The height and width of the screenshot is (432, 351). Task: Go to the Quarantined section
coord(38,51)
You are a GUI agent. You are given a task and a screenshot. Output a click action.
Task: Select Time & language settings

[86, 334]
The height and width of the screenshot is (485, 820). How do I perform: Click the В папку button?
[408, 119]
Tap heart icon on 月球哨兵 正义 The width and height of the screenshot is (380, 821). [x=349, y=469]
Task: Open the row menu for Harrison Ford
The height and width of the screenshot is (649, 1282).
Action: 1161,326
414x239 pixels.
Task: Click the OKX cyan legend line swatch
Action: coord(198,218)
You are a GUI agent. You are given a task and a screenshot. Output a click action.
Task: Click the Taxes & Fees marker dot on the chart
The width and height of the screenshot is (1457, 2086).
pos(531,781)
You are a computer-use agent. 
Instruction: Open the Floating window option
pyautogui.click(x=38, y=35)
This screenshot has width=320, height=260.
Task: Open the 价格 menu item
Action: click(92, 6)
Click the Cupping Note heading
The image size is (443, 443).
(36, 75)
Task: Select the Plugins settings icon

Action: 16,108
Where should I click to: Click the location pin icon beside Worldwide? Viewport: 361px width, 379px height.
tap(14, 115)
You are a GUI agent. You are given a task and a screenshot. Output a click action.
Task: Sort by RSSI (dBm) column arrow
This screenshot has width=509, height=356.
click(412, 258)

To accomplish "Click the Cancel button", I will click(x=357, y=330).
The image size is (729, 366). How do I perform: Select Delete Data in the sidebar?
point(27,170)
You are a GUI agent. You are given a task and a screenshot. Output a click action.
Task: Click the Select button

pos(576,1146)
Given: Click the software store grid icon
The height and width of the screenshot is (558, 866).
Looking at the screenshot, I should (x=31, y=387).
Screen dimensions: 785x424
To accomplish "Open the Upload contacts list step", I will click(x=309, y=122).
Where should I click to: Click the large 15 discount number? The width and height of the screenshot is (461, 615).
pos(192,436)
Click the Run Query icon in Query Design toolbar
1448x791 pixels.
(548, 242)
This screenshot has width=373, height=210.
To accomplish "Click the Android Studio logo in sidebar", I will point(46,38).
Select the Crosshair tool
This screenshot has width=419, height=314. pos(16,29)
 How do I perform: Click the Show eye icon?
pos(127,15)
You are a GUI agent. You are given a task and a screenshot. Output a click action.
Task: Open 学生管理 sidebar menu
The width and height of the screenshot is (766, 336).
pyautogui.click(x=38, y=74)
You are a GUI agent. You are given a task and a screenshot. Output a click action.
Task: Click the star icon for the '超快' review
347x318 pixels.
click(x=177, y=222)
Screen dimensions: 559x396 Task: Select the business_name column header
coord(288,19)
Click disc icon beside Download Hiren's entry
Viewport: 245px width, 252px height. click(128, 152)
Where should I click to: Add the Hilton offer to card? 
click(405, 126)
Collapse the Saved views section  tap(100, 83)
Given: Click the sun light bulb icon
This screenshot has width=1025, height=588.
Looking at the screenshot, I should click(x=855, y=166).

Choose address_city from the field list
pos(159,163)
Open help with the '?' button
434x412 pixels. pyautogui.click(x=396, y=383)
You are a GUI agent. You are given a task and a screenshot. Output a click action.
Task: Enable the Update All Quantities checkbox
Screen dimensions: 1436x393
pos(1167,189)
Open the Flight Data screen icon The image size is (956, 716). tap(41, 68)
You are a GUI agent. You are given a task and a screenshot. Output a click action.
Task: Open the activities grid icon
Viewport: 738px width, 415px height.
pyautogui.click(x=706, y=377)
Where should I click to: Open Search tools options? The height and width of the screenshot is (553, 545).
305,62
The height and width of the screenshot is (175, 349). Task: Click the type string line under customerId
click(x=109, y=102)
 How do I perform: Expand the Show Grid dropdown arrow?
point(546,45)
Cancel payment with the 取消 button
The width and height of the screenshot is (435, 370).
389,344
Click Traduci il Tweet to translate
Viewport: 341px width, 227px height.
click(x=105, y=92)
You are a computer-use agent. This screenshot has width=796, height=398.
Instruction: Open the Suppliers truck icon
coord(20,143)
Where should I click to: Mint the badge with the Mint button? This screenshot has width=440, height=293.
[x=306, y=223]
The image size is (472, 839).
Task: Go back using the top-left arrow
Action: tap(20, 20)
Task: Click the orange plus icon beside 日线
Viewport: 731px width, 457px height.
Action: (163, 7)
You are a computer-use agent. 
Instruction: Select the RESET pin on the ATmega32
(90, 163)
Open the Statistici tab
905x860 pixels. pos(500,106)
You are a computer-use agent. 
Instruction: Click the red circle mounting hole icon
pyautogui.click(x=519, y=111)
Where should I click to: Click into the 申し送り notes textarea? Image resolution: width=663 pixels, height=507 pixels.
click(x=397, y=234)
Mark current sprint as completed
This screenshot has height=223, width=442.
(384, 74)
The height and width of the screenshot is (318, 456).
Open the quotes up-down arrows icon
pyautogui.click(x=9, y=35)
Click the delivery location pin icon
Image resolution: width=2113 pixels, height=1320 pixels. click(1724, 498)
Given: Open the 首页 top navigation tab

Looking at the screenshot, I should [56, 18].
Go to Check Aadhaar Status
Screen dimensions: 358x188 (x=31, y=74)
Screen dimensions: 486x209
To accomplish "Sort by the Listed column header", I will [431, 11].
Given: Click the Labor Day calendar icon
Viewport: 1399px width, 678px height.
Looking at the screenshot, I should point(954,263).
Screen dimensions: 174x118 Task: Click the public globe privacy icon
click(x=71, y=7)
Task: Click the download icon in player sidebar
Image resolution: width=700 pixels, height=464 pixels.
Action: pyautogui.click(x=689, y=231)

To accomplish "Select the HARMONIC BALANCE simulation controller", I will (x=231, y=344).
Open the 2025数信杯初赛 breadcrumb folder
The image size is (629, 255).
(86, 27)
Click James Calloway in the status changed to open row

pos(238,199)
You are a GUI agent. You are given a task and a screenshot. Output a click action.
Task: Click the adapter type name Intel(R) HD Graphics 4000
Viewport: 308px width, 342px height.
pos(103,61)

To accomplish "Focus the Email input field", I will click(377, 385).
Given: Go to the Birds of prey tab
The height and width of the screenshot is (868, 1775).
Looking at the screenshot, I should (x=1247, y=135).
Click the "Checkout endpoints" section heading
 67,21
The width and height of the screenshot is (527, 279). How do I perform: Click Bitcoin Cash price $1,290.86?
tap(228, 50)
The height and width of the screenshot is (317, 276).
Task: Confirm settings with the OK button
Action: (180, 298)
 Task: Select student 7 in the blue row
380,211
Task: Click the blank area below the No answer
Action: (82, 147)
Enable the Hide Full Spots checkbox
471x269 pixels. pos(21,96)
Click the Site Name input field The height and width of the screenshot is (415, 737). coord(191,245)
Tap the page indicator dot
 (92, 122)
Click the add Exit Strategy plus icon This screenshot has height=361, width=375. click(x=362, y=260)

====

TASK REQUIREMENTS:
Reproduce each line above that contains "input".

OUTPUT:
To accomplish "Focus the Email input field", I will click(377, 385).
Click the Site Name input field The height and width of the screenshot is (415, 737). coord(191,245)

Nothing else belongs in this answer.